On the conclusion of the Tunney Act-based case challenging the Justice Departments 2005 approval of the SBC-AT&T and Verizon-MCI mergers that opponents said harm the public interest

The government need not prove that the settlements will perfectly remedy the alleged antitrust harms; it need only provide a factual basis for concluding that the settlements are reasonably adequate remedies for the alleged harms.
Judge Emmet G. Sullivan, U.S. District Court for the District of Columbia federal judge

The decision confirms that the settlements negotiated by the department are in the public interest by remedying the harms to consumers that the department had concluded would otherwise have resulted from these mergers.
Thomas O. Barnett, assistant attorney general in charge of the Justice Departments antitrust division

By undertaking a thorough review of the merger consent decrees, Judge Sullivan sent a clear message that the Justice Department will be held accountable for its actions.
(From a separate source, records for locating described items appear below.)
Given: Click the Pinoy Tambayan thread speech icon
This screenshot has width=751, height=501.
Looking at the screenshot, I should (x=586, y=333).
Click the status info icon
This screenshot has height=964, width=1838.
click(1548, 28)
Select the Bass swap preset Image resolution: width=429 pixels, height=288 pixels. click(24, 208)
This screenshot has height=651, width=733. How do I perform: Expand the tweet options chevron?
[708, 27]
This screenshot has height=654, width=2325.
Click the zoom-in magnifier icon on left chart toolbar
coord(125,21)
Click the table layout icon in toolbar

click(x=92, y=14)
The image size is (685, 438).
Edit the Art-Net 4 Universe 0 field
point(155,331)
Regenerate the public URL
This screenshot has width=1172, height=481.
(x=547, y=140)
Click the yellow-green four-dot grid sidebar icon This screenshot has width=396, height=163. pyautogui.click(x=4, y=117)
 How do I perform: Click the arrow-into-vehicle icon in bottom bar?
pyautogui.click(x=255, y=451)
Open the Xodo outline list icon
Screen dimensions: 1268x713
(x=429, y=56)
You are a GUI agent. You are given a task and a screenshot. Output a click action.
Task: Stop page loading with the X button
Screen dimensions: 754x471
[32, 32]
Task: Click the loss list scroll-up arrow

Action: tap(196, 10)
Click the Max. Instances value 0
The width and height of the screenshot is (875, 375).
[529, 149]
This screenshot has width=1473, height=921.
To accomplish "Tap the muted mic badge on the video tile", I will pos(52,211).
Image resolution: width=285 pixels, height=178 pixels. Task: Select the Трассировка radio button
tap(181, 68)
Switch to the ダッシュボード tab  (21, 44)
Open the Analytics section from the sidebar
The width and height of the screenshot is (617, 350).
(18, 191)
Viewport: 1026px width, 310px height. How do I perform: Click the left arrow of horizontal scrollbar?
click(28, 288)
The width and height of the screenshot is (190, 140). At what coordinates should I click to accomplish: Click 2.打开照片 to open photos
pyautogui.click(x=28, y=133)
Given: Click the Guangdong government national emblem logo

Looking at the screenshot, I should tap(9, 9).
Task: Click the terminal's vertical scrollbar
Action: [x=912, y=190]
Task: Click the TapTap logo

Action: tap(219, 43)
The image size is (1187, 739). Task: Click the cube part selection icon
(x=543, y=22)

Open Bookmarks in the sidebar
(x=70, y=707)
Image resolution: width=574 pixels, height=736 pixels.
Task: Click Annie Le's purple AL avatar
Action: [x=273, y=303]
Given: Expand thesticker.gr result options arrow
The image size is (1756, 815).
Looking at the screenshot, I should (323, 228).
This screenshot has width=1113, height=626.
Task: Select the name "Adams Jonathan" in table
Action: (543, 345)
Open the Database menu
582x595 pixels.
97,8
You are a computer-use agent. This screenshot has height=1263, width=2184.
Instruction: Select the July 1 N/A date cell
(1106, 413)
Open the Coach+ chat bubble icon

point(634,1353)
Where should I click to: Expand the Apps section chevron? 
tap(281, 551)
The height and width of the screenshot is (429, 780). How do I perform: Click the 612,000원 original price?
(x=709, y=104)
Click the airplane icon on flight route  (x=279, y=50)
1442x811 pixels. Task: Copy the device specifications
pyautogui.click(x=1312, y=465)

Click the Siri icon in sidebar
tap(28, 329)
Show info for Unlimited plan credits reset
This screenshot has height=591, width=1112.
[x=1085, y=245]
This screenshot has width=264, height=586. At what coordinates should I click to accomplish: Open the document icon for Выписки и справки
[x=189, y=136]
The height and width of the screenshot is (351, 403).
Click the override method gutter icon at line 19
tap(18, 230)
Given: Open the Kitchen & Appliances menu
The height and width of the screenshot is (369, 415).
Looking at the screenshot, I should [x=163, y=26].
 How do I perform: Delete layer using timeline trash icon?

Although the decision did not go our way, we are proud that we made it clear that when powerful political and economic interests coalesce against consumers and competitors, COMPTEL will not let them get away with it without challenge.
Jonathan Lee, COMPTEL general counsel

We were always confident that after the courts review of the record it would conclude that the consent decree is in the public interest. We appreciate Judge Sullivans considered decision.